Ao esticar a corda do Orçamento, Passos perdeu definitivamente o estado de graça em que vivia. Afinal, ele quer, como os outros, o poder a qualquer preço. Tal ambição é legítima, mas o que os portugueses apreciaram na nova liderança do PSD foi a maneira correcta como foi agindo: sem pressa, marcando distâncias com correcção mas presente ao lado do PS no Parlamento nas votações que não poderiam ser perdidas. A partir de agora, Passos Coelho tem um longo trabalho pela frente, o de dar a conhecer aos portugueses propostas concretas e protagonistas prontos a aplicá-las; não parece que esteja pronto para isso se, por hipótese remota, o tal dia 9 virasse uma data chave no calendário político português.
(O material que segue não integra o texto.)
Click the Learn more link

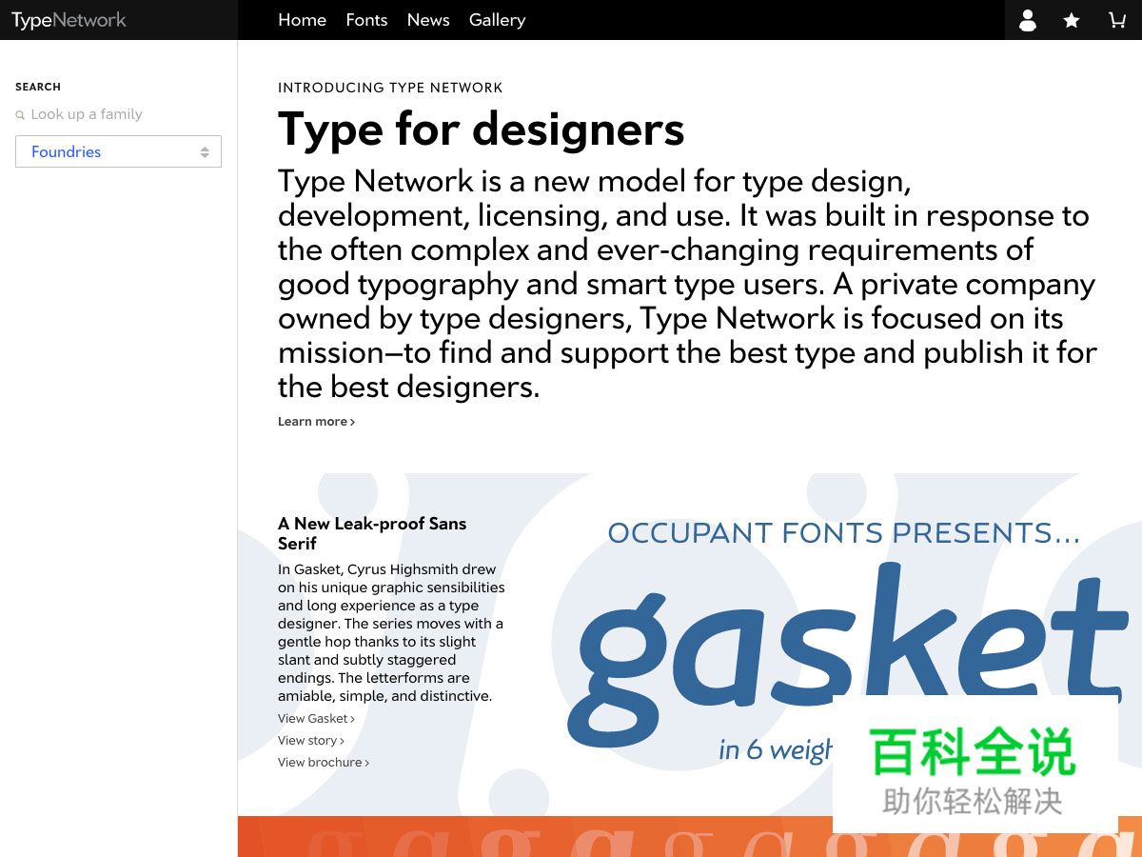pos(316,422)
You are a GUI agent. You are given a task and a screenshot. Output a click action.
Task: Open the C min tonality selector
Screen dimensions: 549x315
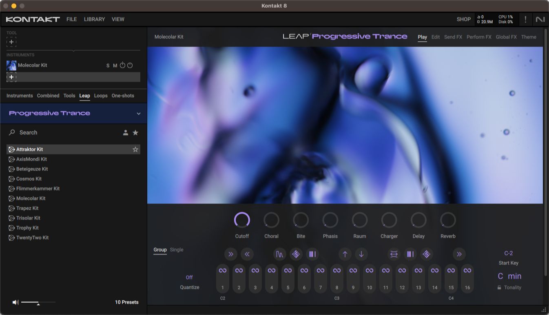[x=509, y=276]
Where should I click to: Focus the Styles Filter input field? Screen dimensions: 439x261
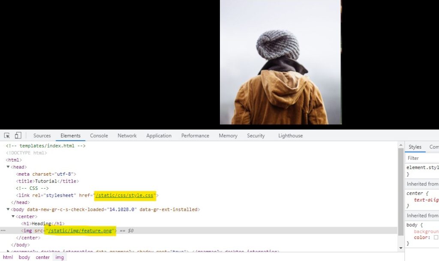pos(422,158)
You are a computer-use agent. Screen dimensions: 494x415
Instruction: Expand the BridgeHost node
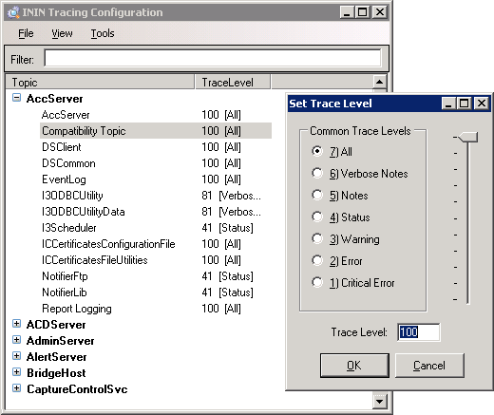[16, 372]
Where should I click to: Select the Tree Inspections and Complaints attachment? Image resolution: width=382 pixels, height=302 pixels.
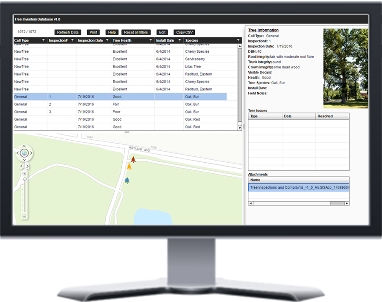(299, 187)
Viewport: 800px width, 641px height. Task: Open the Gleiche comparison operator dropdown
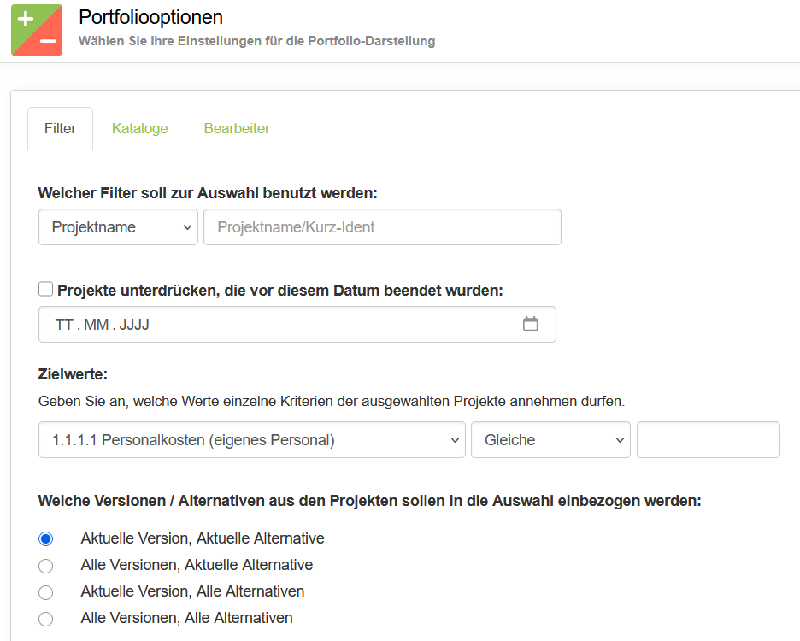coord(550,440)
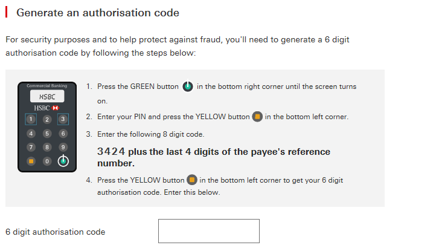
Task: Click the HSBC logo on the device
Action: pyautogui.click(x=46, y=108)
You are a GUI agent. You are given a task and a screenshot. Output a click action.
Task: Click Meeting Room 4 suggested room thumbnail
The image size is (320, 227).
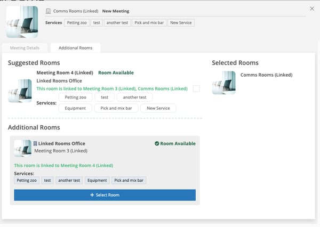20,91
O PS, com tudo isto, recuperou algum fôlego mas não fugiu à tentação de responder a Passos e ao PSD no mesmo tom. Infelizmente, a vida política portuguesa tem caminhado para um estado tal de crispação entre os principais protagonistas que os acordos se tornam cada vez mais difíceis. Mas não estamos na ruptura. Exceptuando o PCP e o Bloco, que sinceramente querem outra política, os restantes mais não fazem do que jogos, marcações de terreno, porque está claro que nenhum quer eleições no imediato.
Deixemos pois que as ondas alteradas por declarações duras de circunstância cumpram o seu papel de marés vivas da rentrée política. Da espuma sairá, de um lado e do outro, alguma disposição para negociar. O PS irá ao encontro de algumas propostas do PSD e este amaciará o discurso. Inevitavelmente.
P.S. - Neste regresso ao trabalho após um curto período de férias não posso deixar de recordar Mário Bettencourt Resendes, falecido no início do mês. Presto a minha homenagem ao Mário, meu querido Amigo, meu respeitado ex-director no DN. O Mário vai fazer muita falta ao jornalismo português porque era um homem sério, sereno, equilibrado, que sabia conviver com os que dele discordavam e sempre capaz de um toque de optimismo nas situações mais difíceis, de um aparte com graça nas conversas mais graves. Partiu cedo - diz-se que a morte sempre leva os melhores - e deixa um vazio enorme. A sua figura grande, marcante, de voz forte, revive nas nossas memórias, cabendo-nos a nós, jornalistas como ele, manter vivo o jornalismo responsável e credível que sempre praticou.